Bahsettiğim şiddet uygulamanın uygun görüldüğü dezavantajlı grupların en büyüklerinden biri de kadınlar. Bunun toplumsal, tarihsel, kültürel bir çok sebebi ve boyutu var. Farklı kültürlerde farklı boyutlarda yaşansa da aynı zamanda evrensel bir durum. Ve yeni bir durum değil. Dediğim gibi sadece görünürlüğü, konuşurluğu arttığı için daha çokmuş gibi algılıyoruz. Rakamlara bakıyoruz, istatistiksel verilere bakıyoruz ve dehşete düşüyoruz. Örneğin 2014 yılında kayda geçen kadın cinayetleri sayısı 294. Bu kadınların çoğu da ayrıldıkları eşleri tarafından katlediliyor. Öncelikle toplum olarak bu durumu bir sorun olarak algılamamız gerekiyor. Sadece kırsal kesimin, belli bölgelerin sorunu değil. Şehir hayatının ve bütün ülkenin sorunu aynı zamanda. Kadınların bu konularda, hak talep etme ve örgütlenme konularından bahsediyorum, girişimlerine şüphe ile, kaygı ile bakılmamalı. Bazı şeyleri toplum olarak aşmaya başlamamızın zamanı geldi de geçiyor. Kadınların mücadelesi sadece bir kadın meselesi olarak da algılanmamalı. Erkeklerin bu mücadelede kadınların yanında yer alması gerekiyor. Ama lütfeden, uygun bulan, izin veren konumunda değil. Eşit aktörler olarak destek vermeleri gerekiyor. Kadın sorunları erkekler tarafından, onların tahakkümünde tartışıldığında ne gibi bir komedinin ortaya çıktığını hepimiz biliyoruz. O sebeple hukuksal ve siyasal düzenlemeler yapılmalı; bu düzenlemenin de toplumsal olarak sindirilmesi için eğitim sisteminin desteği gerekmektedir. Bildiğiniz gibi 6284 sayılı ailenin korunması ve kadına karşı şiddetin önlenmesine dair kanun geçtiğimiz yıllarda yürürlüğe girdi. Hukuksal düzenlemeler uygulama ile işlerlik kazandığı takdirde bir şey ifade eder. Eğer bu tür suçlarda kadının görünüşüne, mesleğine vb. atıflarda bulunup bunlara da hafifletici sebep derseniz, bu davranışları toplumsal olarak “uygun” ve “normal” hale getirirsiniz.
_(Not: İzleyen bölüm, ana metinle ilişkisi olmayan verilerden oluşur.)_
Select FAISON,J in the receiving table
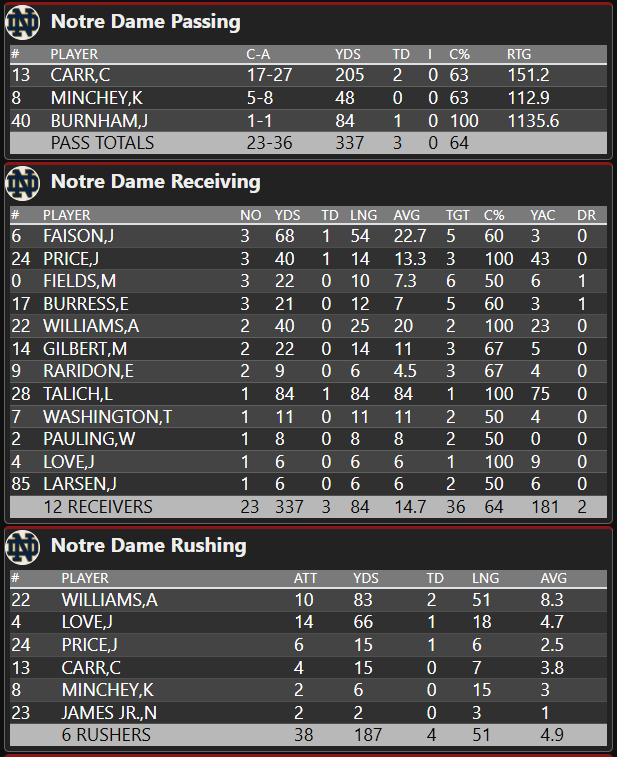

Siyasilerinde demeçleriyle konu bir anda katile verilecek cezanın boyutları tartışmasına dönüştü, ancak caydırıcı cezalardan önce suç ortamının oluşmasının önüne de geçilmesi gerekmiyor mu?Meselenin tabi ki siyasi bir boyutu da var. Daha önce de söyledim bu çok katmanlı bir mesele. Bu noktada siyaset derken genelde toplumun kafasında olan bir siyaset tanımı var. Bu da bir sürü olumsuz çağrışımlarla yüklü; uzak durulması gereken bir şeymiş gibi bakılıyor. Siyaseti nasıl tanımladığımız önemli. Siyaset ilişkisel bir şeydir. Bireysel düzeyde ve grup düzeyinde iktidar ilişkilerinden doğar. Bu tanıma göre de toplumsal olan şey siyasidir. Yani erkek egemen toplum yapısında kurulan iktidar ilişkileri siyasidir. Kadın meselesi siyasidir. Bu noktada da sorunların tanımlanmasında ve çözümünde hem söylem düzeyinde hem de pratikte belirli politikaların, dile getirilmesi, oluşturulması ve uygulanması gerekmektedir. Sizin de dediğiniz gibi öncelikle şuç ortamının önüne geçilmesi başlıca kaygımız olmalı. Bunun için de belirttiğim hukuksal düzenlemelere, ayrıca siyaset yapma sürecinde ve toplumsal ilişkilerde de eşitliğe ihtiyacımız var.